The Uruguay Round was the eighth round of such trade negotiations, taking place between 1986 to 1994 and involving 123 countries. As the largest and most extensive round to date, it set the rules for almost all of global trade, from toothbrushes to banking to the genes of wild rice. It also led to the creation of the World Trade Organization.

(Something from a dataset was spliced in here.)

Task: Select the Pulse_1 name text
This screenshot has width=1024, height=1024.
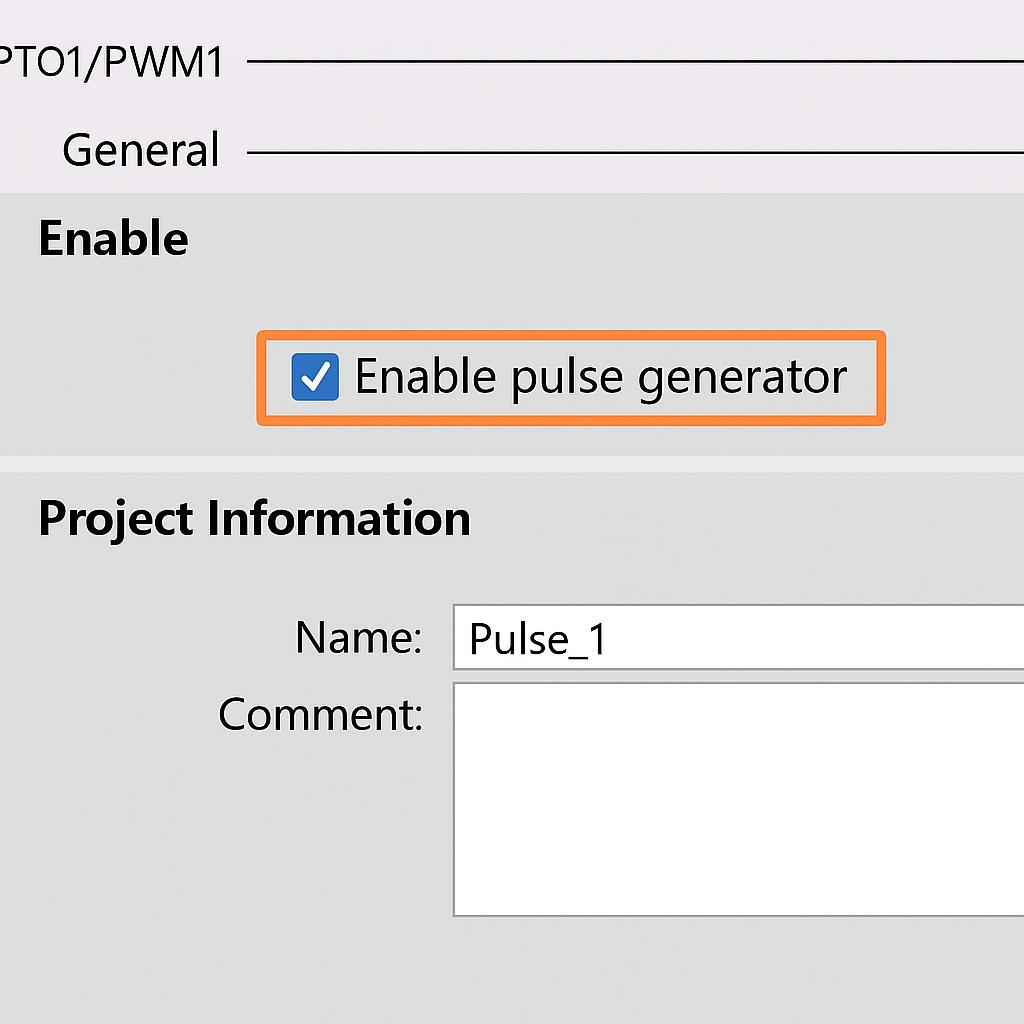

Issues with the WTO dispute settlement mechanism also mean that FTAs with their own dispute settlement mechanisms have become more important for making trading relations more predictable and enforceable, he added.
Economies in Southeast Asia have also been actively pursuing free trade agreements with like-minded partners. As a bloc, the Association of Southeast Asian Nations (ASEAN) has long been active in inking deals with its trading partners, such as the ASEAN-Australia-New Zealand Free Trade Area (AANZFTA), the ASEAN-Japan Comprehensive Economic Partnership, and the ASEAN-South Korea FTA.
One notable agreement, which entered into force in December 2018, was the landmark Comprehensive and Progressive Agreement for Trans-Pacific Partnership (CPTPP).
Known as the Trans-Pacific Partnership until the U.S. pulled out, the wide-ranging deal was salvaged by the 11 remaining members — Australia, Brunei Darussalam, Canada, Chile, Japan, Malaysia, Mexico, Peru, New Zealand, Singapore, and Vietnam.
The CPTPP now covers a market of nearly 500 million people and economies that account for about 13 percent of the world’s gross domestic product (GDP). Its most significant feature sees the removal of tariffs on as much as 95 percent of goods traded between member countries.
In a recent article, economists Peter Petri and Michael Plummer said that the CPTPP could even be the answer to the trade war for China.
“By adopting CPTPP trade rules, China could ease tensions with the U.S. and other countries. By joining a dynamic regional trade network, China could accelerate its economic growth and diversify its markets. And by committing itself to high international policy standards, China could energize its own reforms in building a modern, open economy,” they said.
None of this would be easy, stressed the two economists, nor would it spell the end of global trade tensions.
“But joining the CPTPP would mitigate the risk that trade conflict, which can lead to constructive agreements, from becoming a trade war, which is always destructive.”
Keeping Asia’s doors open
But while the networks of major FTAs have been useful in keeping free trade alive, Asian governments are not yet done.
Some of the biggest economies in the region are now pushing for another massive trade pact: the Regional Comprehensive Economic Partnership (RCEP), which involves all 10 ASEAN economies, China, India, Japan, South Korea, Australia, and New Zealand.
If passed, the RCEP would create the world’s largest trade bloc, accountable for a quarter of the global economy and nearly half of the world’s population. It would also grow the global economy by over US$285 billion annually — almost twice as much as the CPTPP — if in place by 2030, according to Petri and Plummer.
But taking on such a mega-deal has been an uphill task. Cook said such “mega-regional” FTAs are hard to negotiate, particularly when they involve the largest economies in the world and it is evident with the ASEAN-led RCEP negotiations going into their seventh year.
India’s fears over cheap Chinese goods entering its consumer market, for instance, have left negotiations in an impasse, while Australia and New Zealand have raised concerns over a lack of labor and environmental safeguards.
With the U.S. and China standing firm in the trade war, the pressure is mounting for regional economies to find another outlet for free trade to take place.
“The winds of protectionism are hurting our multilateral trading system,” Thailand’s Prime Minister Prayut Chan-o-cha said.
“ASEAN must hold our hands tightly in negotiating the RCEP, so it is concluded this year. It will help offset any impact from the ongoing trade conflict.”